Work item: A complete answer lists every line of the entries below where the string "label" appears.

Input data:
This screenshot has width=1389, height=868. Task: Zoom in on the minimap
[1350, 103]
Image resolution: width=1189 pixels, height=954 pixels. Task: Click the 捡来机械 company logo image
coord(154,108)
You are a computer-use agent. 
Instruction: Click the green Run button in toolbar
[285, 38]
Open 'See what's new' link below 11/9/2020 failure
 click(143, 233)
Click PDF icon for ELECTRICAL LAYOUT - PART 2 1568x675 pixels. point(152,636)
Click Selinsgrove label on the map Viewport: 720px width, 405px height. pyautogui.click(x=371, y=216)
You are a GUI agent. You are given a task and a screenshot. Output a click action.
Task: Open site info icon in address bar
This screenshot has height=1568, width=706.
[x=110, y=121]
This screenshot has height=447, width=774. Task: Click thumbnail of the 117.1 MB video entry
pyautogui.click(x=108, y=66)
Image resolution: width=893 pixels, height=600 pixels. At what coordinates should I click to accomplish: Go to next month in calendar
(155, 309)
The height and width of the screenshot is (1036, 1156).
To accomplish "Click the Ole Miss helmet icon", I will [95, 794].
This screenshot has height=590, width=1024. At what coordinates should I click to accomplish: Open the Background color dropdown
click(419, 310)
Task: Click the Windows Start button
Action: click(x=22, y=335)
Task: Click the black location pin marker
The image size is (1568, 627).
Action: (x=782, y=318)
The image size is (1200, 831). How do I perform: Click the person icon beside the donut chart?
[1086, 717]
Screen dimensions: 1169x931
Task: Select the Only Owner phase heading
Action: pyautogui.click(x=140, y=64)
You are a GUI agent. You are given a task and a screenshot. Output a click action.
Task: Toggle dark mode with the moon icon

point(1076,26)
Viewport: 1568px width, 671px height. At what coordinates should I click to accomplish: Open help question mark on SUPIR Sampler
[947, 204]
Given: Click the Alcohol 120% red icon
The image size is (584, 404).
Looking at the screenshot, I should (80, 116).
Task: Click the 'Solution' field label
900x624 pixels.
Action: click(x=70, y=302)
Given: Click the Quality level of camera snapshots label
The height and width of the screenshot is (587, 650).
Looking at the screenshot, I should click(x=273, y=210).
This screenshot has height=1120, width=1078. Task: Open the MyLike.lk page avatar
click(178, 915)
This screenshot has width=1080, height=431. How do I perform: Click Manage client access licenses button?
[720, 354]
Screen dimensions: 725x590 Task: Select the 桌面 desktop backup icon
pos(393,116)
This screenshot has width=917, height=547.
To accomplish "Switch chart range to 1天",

Answer to this problem:
Click Selinsgrove label on the map Viewport: 720px width, 405px height. pyautogui.click(x=371, y=216)
Task: Click the 'Solution' field label
Given: Click the Quality level of camera snapshots label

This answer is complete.